La reunión celebrada en la ciudad de Lira, donde el aire a veces arrastra el aroma denso de las prensas de aceite de girasol, marcó el inicio de un esfuerzo por deshacer este nudo burocrático. El proyecto de Atención a la Multimorbilidad en África (M-CARE) nace de una verdad sencilla pero largamente ignorada por las instituciones: una enfermedad rara vez viaja sola. Bajo la dirección de Omech y en colaboración con la Universidad de Ámsterdam, los médicos locales buscan que el diagnóstico sea un encuentro integral y no una serie de trámites aislados.

Para el doctor Patrick Buchan Ocen, responsable de salud en el distrito, esta unión de fuerzas entre la universidad y los servicios clínicos locales representa el fin de una era de cuidados fragmentados. El plan, financiado por la Unión Europea por un periodo de cinco años, se asienta en la realidad de centros de salud que hasta ahora trataban cada dolencia en unidades operativas separadas, obligando a los enfermos más vulnerables a peregrinar entre consultas.

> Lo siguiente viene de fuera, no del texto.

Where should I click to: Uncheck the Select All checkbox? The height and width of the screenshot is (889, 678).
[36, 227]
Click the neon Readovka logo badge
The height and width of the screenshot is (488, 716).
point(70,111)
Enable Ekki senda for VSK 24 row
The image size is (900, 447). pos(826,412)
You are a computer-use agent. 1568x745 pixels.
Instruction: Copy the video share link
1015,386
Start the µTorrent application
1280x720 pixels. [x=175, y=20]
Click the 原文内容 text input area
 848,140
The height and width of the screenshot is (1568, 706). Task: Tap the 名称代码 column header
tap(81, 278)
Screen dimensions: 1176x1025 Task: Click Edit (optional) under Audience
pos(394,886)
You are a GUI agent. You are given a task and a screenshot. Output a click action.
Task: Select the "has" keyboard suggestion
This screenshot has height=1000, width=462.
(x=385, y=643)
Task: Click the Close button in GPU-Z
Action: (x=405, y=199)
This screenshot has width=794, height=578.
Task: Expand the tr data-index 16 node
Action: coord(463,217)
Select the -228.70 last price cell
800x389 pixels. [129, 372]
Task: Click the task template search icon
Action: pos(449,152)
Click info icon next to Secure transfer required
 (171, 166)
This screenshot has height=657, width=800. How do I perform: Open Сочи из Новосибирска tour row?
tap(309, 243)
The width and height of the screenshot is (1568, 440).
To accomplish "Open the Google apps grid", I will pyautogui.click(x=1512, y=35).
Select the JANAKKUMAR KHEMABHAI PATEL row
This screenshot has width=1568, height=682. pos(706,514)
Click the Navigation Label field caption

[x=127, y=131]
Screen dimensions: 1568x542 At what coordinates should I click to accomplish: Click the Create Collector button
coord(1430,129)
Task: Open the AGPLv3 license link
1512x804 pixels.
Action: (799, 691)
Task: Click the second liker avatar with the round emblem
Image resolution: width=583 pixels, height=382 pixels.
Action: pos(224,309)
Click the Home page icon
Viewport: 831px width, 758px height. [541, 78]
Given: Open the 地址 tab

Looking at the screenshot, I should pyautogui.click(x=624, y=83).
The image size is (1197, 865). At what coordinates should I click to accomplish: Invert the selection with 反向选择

La urgencia es silenciosa pero masiva. En un país donde apenas uno de cada diez adultos con hipertensión recibe tratamiento regular, la integración de la salud mental en la atención primaria es quizás el desafío más humano de este proyecto. En el sistema actual, la depresión o la ansiedad suelen quedar sepultadas bajo la urgencia de los niveles de glucosa, simplemente porque no hay un espacio asignado para ellas.

A lo largo de los próximos cinco años, el equipo de Omech no solo distribuirá recursos, sino que formará a los sanitarios para que aprendan a mirar al paciente como un todo. Es un cambio de arquitectura clínica que busca que, al final del camino, el enfermo encuentre en su comunidad una sola mano tendida para todos sus males.